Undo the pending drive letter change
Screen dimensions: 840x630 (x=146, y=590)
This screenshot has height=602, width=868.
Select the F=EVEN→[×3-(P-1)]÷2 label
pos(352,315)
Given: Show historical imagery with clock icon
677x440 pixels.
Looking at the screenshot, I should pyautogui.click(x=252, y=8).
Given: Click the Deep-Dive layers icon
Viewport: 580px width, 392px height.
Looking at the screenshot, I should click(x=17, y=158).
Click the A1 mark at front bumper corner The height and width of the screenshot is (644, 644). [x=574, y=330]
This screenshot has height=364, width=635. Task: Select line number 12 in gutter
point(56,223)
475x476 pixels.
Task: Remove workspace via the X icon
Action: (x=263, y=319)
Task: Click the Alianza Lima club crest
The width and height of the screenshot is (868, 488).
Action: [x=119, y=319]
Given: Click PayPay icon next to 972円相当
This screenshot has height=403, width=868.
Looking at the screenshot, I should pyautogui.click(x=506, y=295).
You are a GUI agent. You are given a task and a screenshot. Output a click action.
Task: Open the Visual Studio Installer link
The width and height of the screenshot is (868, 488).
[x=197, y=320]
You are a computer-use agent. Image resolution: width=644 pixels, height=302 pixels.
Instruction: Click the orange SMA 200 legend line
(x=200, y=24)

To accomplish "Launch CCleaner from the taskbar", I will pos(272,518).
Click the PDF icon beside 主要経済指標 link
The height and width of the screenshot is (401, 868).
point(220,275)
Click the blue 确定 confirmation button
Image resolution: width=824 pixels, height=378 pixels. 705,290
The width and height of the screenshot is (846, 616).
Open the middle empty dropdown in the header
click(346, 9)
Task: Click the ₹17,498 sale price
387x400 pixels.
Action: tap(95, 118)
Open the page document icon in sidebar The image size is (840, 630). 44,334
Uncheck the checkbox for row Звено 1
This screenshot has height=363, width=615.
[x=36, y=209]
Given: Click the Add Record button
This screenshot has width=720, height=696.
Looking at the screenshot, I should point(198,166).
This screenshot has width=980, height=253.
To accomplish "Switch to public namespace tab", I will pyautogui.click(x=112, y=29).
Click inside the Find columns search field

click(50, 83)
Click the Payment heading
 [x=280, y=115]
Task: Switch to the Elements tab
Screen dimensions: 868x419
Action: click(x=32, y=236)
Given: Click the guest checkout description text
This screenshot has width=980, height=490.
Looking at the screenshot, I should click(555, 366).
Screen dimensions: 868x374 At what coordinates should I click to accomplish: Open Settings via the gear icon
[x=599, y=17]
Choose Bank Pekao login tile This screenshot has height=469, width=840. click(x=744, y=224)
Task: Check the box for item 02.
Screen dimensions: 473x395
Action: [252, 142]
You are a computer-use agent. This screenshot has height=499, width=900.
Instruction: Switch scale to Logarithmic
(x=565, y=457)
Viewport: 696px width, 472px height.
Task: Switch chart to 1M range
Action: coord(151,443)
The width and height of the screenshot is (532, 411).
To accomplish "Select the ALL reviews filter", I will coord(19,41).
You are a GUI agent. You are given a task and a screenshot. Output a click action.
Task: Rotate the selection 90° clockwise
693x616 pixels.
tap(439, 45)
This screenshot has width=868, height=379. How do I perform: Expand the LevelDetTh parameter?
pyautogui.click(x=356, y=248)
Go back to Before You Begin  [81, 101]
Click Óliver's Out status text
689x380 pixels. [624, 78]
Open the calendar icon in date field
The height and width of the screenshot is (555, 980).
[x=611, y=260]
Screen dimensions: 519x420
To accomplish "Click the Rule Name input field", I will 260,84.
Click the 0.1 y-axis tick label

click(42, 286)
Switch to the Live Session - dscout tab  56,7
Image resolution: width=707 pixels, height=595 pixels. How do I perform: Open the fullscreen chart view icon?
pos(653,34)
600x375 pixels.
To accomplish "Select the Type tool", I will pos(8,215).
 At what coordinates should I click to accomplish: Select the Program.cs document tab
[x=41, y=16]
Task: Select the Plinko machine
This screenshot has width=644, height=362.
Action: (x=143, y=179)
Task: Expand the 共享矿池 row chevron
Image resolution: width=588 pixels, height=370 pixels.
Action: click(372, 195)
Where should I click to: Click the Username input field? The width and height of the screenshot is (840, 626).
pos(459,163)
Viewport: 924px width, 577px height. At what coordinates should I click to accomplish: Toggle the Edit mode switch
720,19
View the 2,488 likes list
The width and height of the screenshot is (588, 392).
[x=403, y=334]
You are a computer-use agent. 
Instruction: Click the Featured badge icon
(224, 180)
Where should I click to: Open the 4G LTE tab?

☆ ☆ ☆ ☆ ☆

§ Work to be completed
Without skipping anything, transcribe every line above exactly.

§ Reply
Undo the pending drive letter change
Screen dimensions: 840x630 (x=146, y=590)
This screenshot has height=602, width=868.
Select the F=EVEN→[×3-(P-1)]÷2 label
pos(352,315)
Given: Show historical imagery with clock icon
677x440 pixels.
Looking at the screenshot, I should pyautogui.click(x=252, y=8).
Given: Click the Deep-Dive layers icon
Viewport: 580px width, 392px height.
Looking at the screenshot, I should click(x=17, y=158).
Click the A1 mark at front bumper corner The height and width of the screenshot is (644, 644). [x=574, y=330]
This screenshot has height=364, width=635. Task: Select line number 12 in gutter
point(56,223)
475x476 pixels.
Task: Remove workspace via the X icon
Action: (x=263, y=319)
Task: Click the Alianza Lima club crest
The width and height of the screenshot is (868, 488).
Action: [x=119, y=319]
Given: Click PayPay icon next to 972円相当
This screenshot has height=403, width=868.
Looking at the screenshot, I should pyautogui.click(x=506, y=295).
You are a GUI agent. You are given a task and a screenshot. Output a click action.
Task: Open the Visual Studio Installer link
The width and height of the screenshot is (868, 488).
[x=197, y=320]
You are a computer-use agent. Image resolution: width=644 pixels, height=302 pixels.
Instruction: Click the orange SMA 200 legend line
(x=200, y=24)

To accomplish "Launch CCleaner from the taskbar", I will pos(272,518).
Click the PDF icon beside 主要経済指標 link
The height and width of the screenshot is (401, 868).
point(220,275)
Click the blue 确定 confirmation button
Image resolution: width=824 pixels, height=378 pixels. 705,290
The width and height of the screenshot is (846, 616).
Open the middle empty dropdown in the header
click(346, 9)
Task: Click the ₹17,498 sale price
387x400 pixels.
Action: tap(95, 118)
Open the page document icon in sidebar The image size is (840, 630). 44,334
Uncheck the checkbox for row Звено 1
This screenshot has height=363, width=615.
[x=36, y=209]
Given: Click the Add Record button
This screenshot has width=720, height=696.
Looking at the screenshot, I should point(198,166).
This screenshot has width=980, height=253.
To accomplish "Switch to public namespace tab", I will pyautogui.click(x=112, y=29).
Click inside the Find columns search field

click(50, 83)
Click the Payment heading
 [x=280, y=115]
Task: Switch to the Elements tab
Screen dimensions: 868x419
Action: click(x=32, y=236)
Given: Click the guest checkout description text
This screenshot has width=980, height=490.
Looking at the screenshot, I should click(555, 366).
Screen dimensions: 868x374 At what coordinates should I click to accomplish: Open Settings via the gear icon
[x=599, y=17]
Choose Bank Pekao login tile This screenshot has height=469, width=840. click(x=744, y=224)
Task: Check the box for item 02.
Screen dimensions: 473x395
Action: [252, 142]
You are a computer-use agent. This screenshot has height=499, width=900.
Instruction: Switch scale to Logarithmic
(x=565, y=457)
Viewport: 696px width, 472px height.
Task: Switch chart to 1M range
Action: coord(151,443)
The width and height of the screenshot is (532, 411).
To accomplish "Select the ALL reviews filter", I will coord(19,41).
You are a GUI agent. You are given a task and a screenshot. Output a click action.
Task: Rotate the selection 90° clockwise
693x616 pixels.
tap(439, 45)
This screenshot has width=868, height=379. How do I perform: Expand the LevelDetTh parameter?
pyautogui.click(x=356, y=248)
Go back to Before You Begin  [81, 101]
Click Óliver's Out status text
689x380 pixels. [624, 78]
Open the calendar icon in date field
The height and width of the screenshot is (555, 980).
[x=611, y=260]
Screen dimensions: 519x420
To accomplish "Click the Rule Name input field", I will 260,84.
Click the 0.1 y-axis tick label

click(42, 286)
Switch to the Live Session - dscout tab  56,7
Image resolution: width=707 pixels, height=595 pixels. How do I perform: Open the fullscreen chart view icon?
pos(653,34)
600x375 pixels.
To accomplish "Select the Type tool", I will pos(8,215).
 At what coordinates should I click to accomplish: Select the Program.cs document tab
[x=41, y=16]
Task: Select the Plinko machine
This screenshot has width=644, height=362.
Action: (x=143, y=179)
Task: Expand the 共享矿池 row chevron
Image resolution: width=588 pixels, height=370 pixels.
Action: click(372, 195)
Where should I click to: Click the Username input field? The width and height of the screenshot is (840, 626).
pos(459,163)
Viewport: 924px width, 577px height. At what coordinates should I click to accomplish: Toggle the Edit mode switch
720,19
View the 2,488 likes list
The width and height of the screenshot is (588, 392).
[x=403, y=334]
You are a computer-use agent. 
Instruction: Click the Featured badge icon
(224, 180)
Where should I click to: Open the 4G LTE tab?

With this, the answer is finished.